Orson Scott Cards im Original 1999 erschienene Erzählung fungiert als unabhängiger Parallelroman zum 1985 entstandenen "Ender's Game" (dt. Titel: "Das große Spiel"), der die Geschichte aus der Sicht von Ender Wiggins erzählt. Sowohl zur Ender-Wiggins-, als auch zur Bean-Reihe (a.k.a. Schatten-Reihe) existieren mittlerweile einige Fortsetzungen.
Am ehesten ließe sich der Roman wohl als Mischung aus Goldings "Herr der Fliegen" und Robert A. Heinleins "Starship Troopers" bezeichnen. Vom Krieg selbst handelt dabei nur ein Bruchteil des Werkes, Cards Augenmerk liegt vielmehr auf dem Heranwachsen des jungen Bean innerhalb der verschiedenen Gruppen, der sozialen Interaktion der Kinder und ihrer Manipulation von oben.

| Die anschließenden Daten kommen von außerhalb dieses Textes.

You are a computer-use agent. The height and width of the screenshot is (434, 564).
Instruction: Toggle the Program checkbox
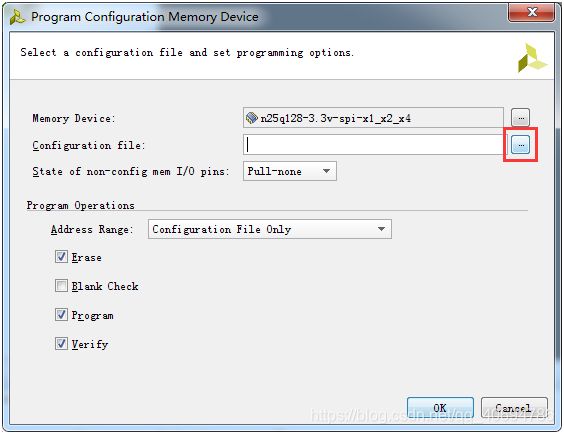pos(61,315)
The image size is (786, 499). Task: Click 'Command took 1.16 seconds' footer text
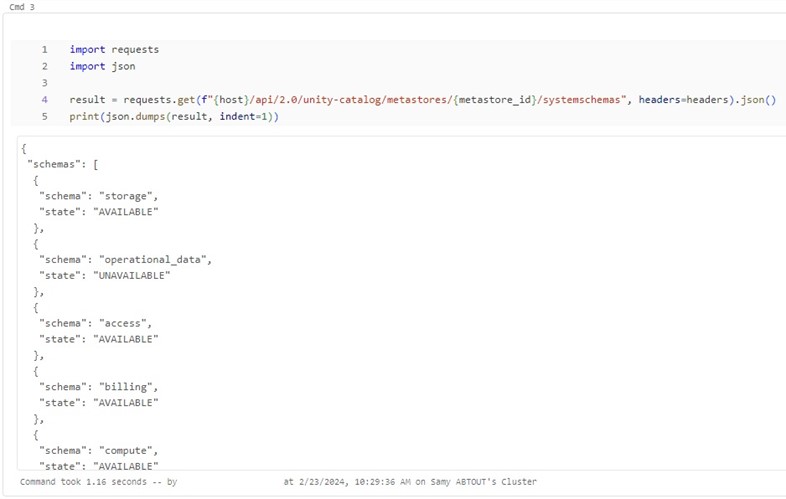pos(83,482)
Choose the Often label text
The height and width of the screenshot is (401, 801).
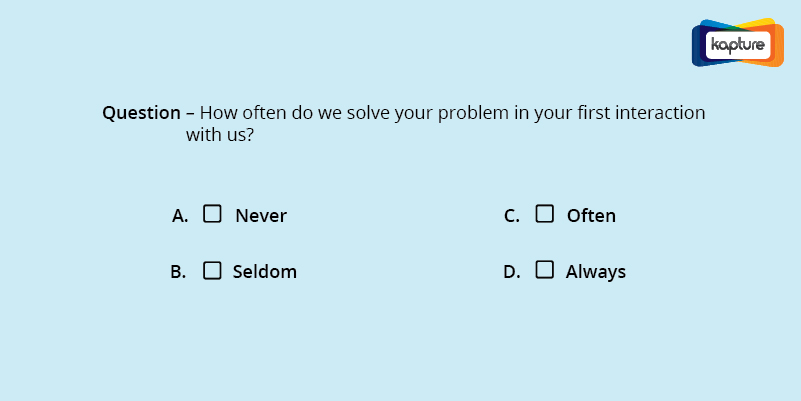pos(591,216)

Dabei läßt der Autor jedoch nie die Handlung schleifen, sondern verwebt gekonnt philosophische Ansätze mit spannender Aktion, in der sich wiederum gelungene Charaktere wiederfinden. Glasklare Pflichtlektüre!
Blick in die Zukunft
"Enders Schatten" ist jedoch nicht nur ein hervorragendes Stück SF, sondern auch der zweite Band, der innerhalb der von Herausgeber Frank Festa und SF-Autor Michael Nagula (für Perry-Rhodan-Leser garantiert kein Unbekannter) gegründeten Reihe Festa SF veröffentlicht wurde. Nach Dan Simmons Kurzgeschichtenband "Welten und Zeit genug" (lesen Sie dazu den EVOLVER-Review) liegt damit der erste Roman vor. Eine wahre Wohltat für Freunde anspruchsvoller Science Fiction, beschränken sich doch die sonstigen Veröffentlichungen auf dem deutschsprachigen Markt inzwischen weitgehend auf diverse Space Operas oder Franchise-Romane. Den letzten Lichtblick bescherte uns Ende der Neunziger der Argument Verlag mit seiner Social-Fantasies-Reihe, seither war es hierzulande erschreckend still geworden.
Mit der Festa-SF-Reihe darf man wieder Hoffnung schöpfen und sich schon jetzt auf ein paar interessante Veröffentlichungen freuen. Neben Robert J. Sawyers "Die Neanderthal-Parallaxe", John Barnes "Der Himmel, so weit und schwarz" und Nany Kress' "Sternspringer" stehen auch die weiteren Bände der Schatten-Reihe Cards auf dem Programm. Erscheinen werden die Titel zunächst zweimonatlich, im Laufe des Jahres will man auf monatliche Veröffentlichungsweise umsteigen. Wir sind als Liebhaber hochwertiger SF ebenso gespannt wie Sie und werden über kommende Neuerscheinungen natürlich im EVOLVER berichten.